Analyzing and minimizing bias in Illumina sequencing libraries
© Aird et al; licensee BioMed Central Ltd. 2010
Published: 11 October 2010
Although Illumina shot-gun reads cover most genomes almost completely, sequences with extreme base compositions are often underrepresented or missing. Bias can potentially be introduced at any step during the library construction in the lab, on the Illumina instrument, in data processing or at the sequence analysis stage.
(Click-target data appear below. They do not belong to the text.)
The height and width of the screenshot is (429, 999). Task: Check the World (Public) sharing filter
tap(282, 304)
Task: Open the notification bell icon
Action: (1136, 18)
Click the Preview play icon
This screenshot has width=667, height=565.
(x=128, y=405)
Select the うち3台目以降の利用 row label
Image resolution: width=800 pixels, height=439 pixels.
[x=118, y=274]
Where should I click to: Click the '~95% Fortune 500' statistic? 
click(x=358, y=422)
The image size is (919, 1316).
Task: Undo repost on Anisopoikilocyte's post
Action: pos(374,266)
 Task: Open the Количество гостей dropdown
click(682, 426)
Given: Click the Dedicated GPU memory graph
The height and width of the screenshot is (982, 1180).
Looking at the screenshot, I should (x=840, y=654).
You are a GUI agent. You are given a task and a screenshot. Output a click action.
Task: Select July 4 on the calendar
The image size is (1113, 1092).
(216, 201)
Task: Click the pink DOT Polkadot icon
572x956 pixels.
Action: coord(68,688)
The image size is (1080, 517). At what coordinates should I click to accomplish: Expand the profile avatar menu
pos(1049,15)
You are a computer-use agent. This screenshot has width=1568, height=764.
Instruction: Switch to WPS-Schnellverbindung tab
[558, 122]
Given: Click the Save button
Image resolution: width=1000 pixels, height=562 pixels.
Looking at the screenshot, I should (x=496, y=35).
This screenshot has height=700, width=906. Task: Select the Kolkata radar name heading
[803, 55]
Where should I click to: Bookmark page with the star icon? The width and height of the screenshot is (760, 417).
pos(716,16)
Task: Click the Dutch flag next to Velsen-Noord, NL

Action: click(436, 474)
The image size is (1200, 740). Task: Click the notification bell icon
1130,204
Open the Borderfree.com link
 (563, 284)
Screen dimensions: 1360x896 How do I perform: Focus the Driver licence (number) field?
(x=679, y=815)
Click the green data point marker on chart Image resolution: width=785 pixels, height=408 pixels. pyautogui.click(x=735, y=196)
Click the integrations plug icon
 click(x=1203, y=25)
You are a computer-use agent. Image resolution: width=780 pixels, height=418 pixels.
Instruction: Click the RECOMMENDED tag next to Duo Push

Here we set out to evaluate sources of bias and ameliorate the effects.
To dissect the library construction process, we developed a panel of qPCR assays for loci ranging from 6% to 90% GC that work well in a pool of three microbial DNA samples of different base composition: Plasmodium falciparum (19% GC), Escherichia coli (51% GC) and Rhodobacter sphaeroides (69% GC). We also developed qPCR assays for loci in the human genome that represent four categories of underrepresented sequence motifs as well as GC-rich promoters known to be underrepresented or missing in 'whole' genome sequencing data sets.
We tracked the relative abundance of these loci throughout the standard Illumina library protocol and saw no significant introduction of bias in the initial steps including shearing, end repair, adaptor ligation and size selection. However, GC-rich and extremely GC-poor sequences were depleted during the subsequent PCR-enrichment step. Using qPCR as a readout, we tested different PCR enzymes, the addition of betaine and/or DMSO, and thermocycling profile variations. The choice of PCR instrument itself and the ramp rate had a significant effect on the GC profile of the PCR product, especially when using the recommended amplification conditions (Phusion HF and 10s denaturation per cycle).
Our optimized conditions produce PCR-amplified libraries that display little systematic bias between 15% and 80% GC that resulted during sample preparation. We saw significantly improved representation of challenging human sequence motifs both in the PCR-amplified library (qPCR assay) and in the final Illumina reads. Our conditions are also more reliable and robust because they minimize the effect of PCR instrument and ramp rate. These conditions are currently being implemented in the Sequencing Platform at the Broad Institute. Finally, we still observe some bias in the sequencing readout, which is introduced by steps subsequent to sample preparation, including cluster generation and sequencing. These sources of bias are the object of ongoing investigations.
This article is published under license to BioMed Central Ltd.